Un fronte interno che si apre a Kiev, mentre la guerra dei droni continua a colpire sia in territorio ucraino che in territorio russo. Volodymyr Zelensky risponde in modo netto alla richiesta di Mykhailo Fedorov, ex ministro della Difesa, che ha chiesto di trovare una strada per tornare al voto anche durante il conflitto: per il presidente, elezioni adesso sarebbero un rischio enorme e potrebbero spaccare il Paese. Intanto, dopo l’attacco di ieri contro un centro logistico di Ozon nella regione di Samara, un nuovo raid ha colpito oggi Orenburg: i detriti dei droni abbattuti sono caduti sul complesso logistico del gigante dell’e-commerce, dove è scoppiato un incendio. Nessun ferito, ma le attività del magazzino sono state sospese.

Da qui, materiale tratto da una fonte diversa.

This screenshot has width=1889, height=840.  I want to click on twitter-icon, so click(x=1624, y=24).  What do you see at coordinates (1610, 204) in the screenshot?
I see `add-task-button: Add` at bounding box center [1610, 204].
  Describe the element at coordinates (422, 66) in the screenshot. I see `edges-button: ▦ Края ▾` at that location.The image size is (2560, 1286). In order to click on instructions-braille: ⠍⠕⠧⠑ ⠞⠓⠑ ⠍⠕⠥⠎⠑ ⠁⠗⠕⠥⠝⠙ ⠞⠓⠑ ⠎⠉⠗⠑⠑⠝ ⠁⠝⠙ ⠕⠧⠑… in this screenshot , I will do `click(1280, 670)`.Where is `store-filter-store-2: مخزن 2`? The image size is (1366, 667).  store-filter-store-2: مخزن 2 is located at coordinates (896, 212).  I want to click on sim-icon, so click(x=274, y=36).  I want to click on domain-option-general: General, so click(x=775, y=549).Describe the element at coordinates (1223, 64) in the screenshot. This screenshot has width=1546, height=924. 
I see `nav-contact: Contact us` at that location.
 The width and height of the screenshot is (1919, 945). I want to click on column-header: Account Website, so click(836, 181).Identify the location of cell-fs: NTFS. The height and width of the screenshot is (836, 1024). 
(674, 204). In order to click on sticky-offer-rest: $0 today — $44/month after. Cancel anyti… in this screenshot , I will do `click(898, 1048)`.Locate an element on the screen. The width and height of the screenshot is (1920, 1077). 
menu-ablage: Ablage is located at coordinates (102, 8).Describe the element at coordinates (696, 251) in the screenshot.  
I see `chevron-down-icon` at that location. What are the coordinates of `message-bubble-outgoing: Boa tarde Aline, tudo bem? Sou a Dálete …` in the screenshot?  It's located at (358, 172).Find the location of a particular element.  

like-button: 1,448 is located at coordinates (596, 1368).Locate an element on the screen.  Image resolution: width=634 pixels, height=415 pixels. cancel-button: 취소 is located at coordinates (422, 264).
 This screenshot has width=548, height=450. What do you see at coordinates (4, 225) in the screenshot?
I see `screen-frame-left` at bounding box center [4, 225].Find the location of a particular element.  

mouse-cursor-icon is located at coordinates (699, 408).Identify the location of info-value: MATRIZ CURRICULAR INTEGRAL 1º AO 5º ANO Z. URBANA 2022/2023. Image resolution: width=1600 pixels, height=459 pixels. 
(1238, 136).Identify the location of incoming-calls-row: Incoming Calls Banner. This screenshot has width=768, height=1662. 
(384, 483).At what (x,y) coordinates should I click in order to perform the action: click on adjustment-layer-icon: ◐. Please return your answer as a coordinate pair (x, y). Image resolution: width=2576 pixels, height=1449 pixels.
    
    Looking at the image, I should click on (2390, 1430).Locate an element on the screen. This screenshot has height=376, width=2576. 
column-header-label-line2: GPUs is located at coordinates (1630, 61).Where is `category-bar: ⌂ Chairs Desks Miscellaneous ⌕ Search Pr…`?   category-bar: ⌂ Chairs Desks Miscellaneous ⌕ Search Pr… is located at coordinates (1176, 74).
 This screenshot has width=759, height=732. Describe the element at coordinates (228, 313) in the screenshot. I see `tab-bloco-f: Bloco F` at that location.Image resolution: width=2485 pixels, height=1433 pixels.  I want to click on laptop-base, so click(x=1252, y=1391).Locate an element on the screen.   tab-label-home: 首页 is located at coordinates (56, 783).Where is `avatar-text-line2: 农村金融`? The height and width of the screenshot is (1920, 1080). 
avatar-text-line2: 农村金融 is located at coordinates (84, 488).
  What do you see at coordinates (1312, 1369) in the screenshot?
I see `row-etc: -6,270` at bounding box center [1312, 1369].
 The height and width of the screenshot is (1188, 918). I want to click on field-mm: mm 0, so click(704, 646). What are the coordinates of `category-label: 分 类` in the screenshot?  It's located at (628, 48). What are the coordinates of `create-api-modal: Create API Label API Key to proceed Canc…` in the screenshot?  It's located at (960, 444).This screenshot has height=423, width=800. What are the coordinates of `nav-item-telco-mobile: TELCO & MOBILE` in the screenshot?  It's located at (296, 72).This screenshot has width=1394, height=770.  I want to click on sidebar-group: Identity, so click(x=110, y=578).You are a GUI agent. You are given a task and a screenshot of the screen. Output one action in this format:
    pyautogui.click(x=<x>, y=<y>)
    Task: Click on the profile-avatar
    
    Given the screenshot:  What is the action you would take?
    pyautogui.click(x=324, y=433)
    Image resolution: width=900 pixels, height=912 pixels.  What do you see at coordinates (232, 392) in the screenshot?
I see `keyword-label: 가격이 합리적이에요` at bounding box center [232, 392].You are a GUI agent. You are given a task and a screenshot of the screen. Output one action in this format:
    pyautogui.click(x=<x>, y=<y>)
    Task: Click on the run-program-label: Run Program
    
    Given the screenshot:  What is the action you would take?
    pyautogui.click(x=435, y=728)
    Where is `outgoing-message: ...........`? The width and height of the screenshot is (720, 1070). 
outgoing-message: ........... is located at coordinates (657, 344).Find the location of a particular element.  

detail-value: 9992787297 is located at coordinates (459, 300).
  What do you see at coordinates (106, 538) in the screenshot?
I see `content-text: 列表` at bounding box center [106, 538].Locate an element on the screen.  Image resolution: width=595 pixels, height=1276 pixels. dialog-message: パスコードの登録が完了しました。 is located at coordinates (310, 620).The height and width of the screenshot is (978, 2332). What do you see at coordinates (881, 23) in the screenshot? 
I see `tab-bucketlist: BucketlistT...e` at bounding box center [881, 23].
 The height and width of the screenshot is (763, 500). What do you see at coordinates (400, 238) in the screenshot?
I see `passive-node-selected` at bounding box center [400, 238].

Zelensky risponde a Fedorov: “Le elezioni sarebbero uno tsunami”

È la prima risposta diretta di Zelensky alla sfida lanciata da Fedorov, che nei giorni scorsi ha chiesto di individuare un “meccanismo legale, sicuro e realistico” per ripristinare un pieno processo democratico anche se la guerra dovesse prolungarsi. Una presa di posizione che rappresenta la prima sfida politica esplicita al presidente dall’inizio dell’invasione russa: l’ex ministro ha denunciato anche la corruzione come parte di una “crisi sistemica” e si è proposto di fatto come possibile alternativa.